Karachi’s Week Of Evictions: The Impact
ISLAMABAD: The Supreme Court earlier this week headed by Chief Justice of Pakistan Justice Gulzar Ahmed, while hearing a case regarding encroachments on Orangi and Gujjar Nullah at the Karachi Registry, directed the anti-encroachment department to continue its operation.
Naya Daur Media spoke to activists and organizers who have been following these developments.
On Monday, a case related to encroachments on Gujjar Nullah and Orangi Nullah was heard under the chairmanship of Chief Justice of Pakistan Justice Gulzar Ahmed.
During the hearing, the Chief Justice of Pakistan asked whether the leased places were legal. On this, the lawyer of the victim Faisal Siddiqui said that all the leases are legal. The Chief Justice remarked that all the leases are fake.
The court said that it was decided that first all the people should be compensated and then the encroachments should be stopped – and that compensation should be paid but the operation should not be stopped. It may be mentioned that the Anti-Encroachment Department had recently demolished more than 1,500 houses at three places in Karachi while conducting operations against encroachments on Orangi Town Nullah and Gujjar Nullah.
According to the Anti-Encroachment Department, a stretch of 8 km from the 26-km-long Gujjar Nullah has been cleared, and a 6-km stretch of the 23-km-long Orangi Town Nullah has also been cleared.
Khurram Ali of the Awami Workers Party and Karachi Bachao Tehreek, who is fighting for the victims of Gujjar and Orangi Nullahs, told Naya Daur Media that a single decision of the Supreme Court would displace 100,000 people from these two areas – including 21,000 children.
According to Khurram Ali, a survey found that there are more than 4,900 houses on Gujjar Nullah alone, but this figure is staggeringly high and the consequences of this operation will be devastating to the humans living there.

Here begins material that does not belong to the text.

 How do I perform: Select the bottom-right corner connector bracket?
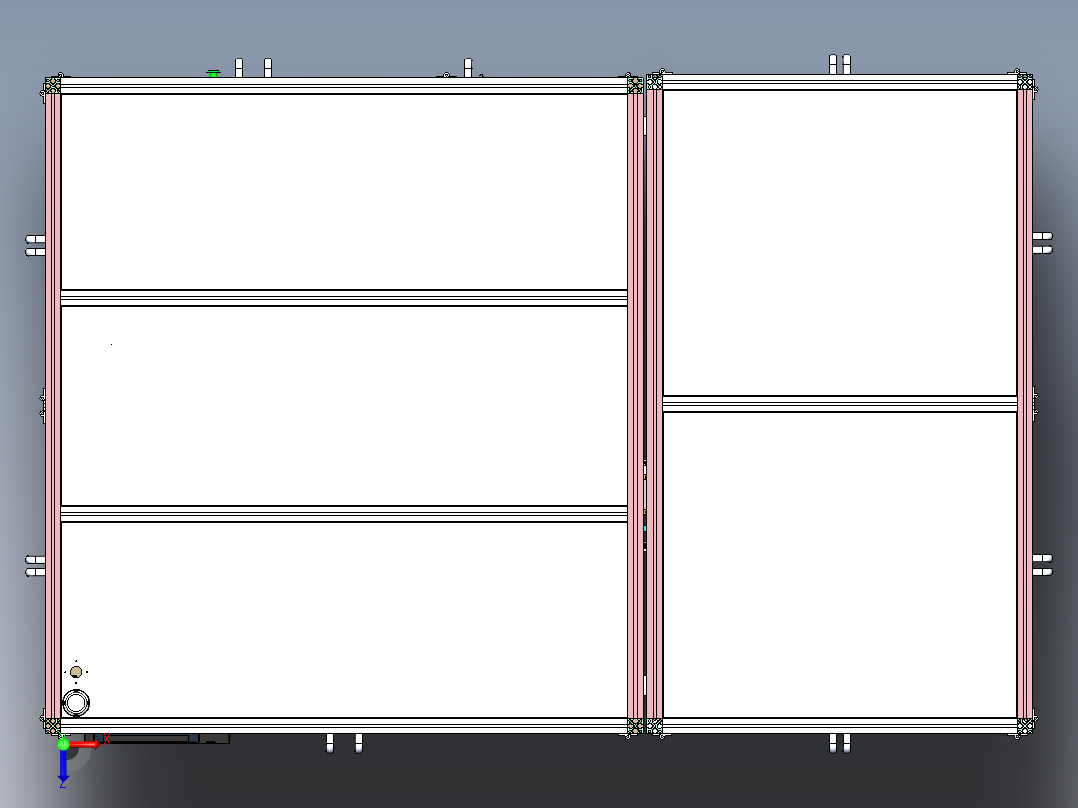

A journalist reporting on the Gujjar Nullah and Orangi victims in Sindh told Naya Daur Media that this week’s Supreme Court decision was a bomb dropped only on those who had legally acquired the land, and that no action was taken against those who received the money. The journalist said, “These people had not only acquired the land by paying money, but Sindh government agencies had also installed electricity and gas meters and these people were paying the bills. Yet without giving any notice, their houses were snatched in an instant.” He added that a small newspaper had advertised that their houses would be demolished but no one was given a personal notice which is against the law.
Khurram Ali believes that an impression is being given that the people living in these two places have occupied these lands but that this is contrary to the facts. “Most of the people living in these places settled here after the Partition of India, because at that time the country lacked resources, so people settled in these two places.”
Ali further says that the occupation is not a “mafia” but instead that they have bought the land on lease with money. “The Sindh government should take action against the Karachi Metropolitan Authority and Karachi Development Authority who took huge sums of money and settled people here – who are now displaced.”
The Chief Justice of Pakistan said in Monday’s hearing that while the authorities cannot stop the encroachments, “we will order the Sindh government to rehabilitate the victims as it was the responsibility of the Sindh government to compensate the people in this regard.”
According to Khurram Ali, if people have to be evicted, then it ought to have been done through legal action. “Evict them by paying them in a respectful manner, but evicting people like this from their homes is violation of their constitutional rights.”
It is to be noted that the victims had approached the Sindh High Court against this operation. In this context, the Sindh High Court had stopped the administration from demolishing the leased houses around Gujjar Nullah and Orangi Nullah in Karachi and asked the Sindh government for clarification. The Sindh High Court, while remarking on the demolition of houses acquired on leased land, had asked that if no mechanism was set up to resettle the victims, then why were people being evicted.
According to Khurram Ali, the pretext of cleaning the nullahs is untrue. “If the Sindh government cannot clean the drains, then the responsibility should not be placed on the residents because there are no obstacles in cleaning the drains. And this population is located at a great distance.” He took the position that the 30-metre road that the Sindh government is talking about is not mentioned in the Supreme Court decision.
Naya Daur Media contacted Karachi Development Authority and Sindh Metropolitan several times to ask for their position, but they did not respond.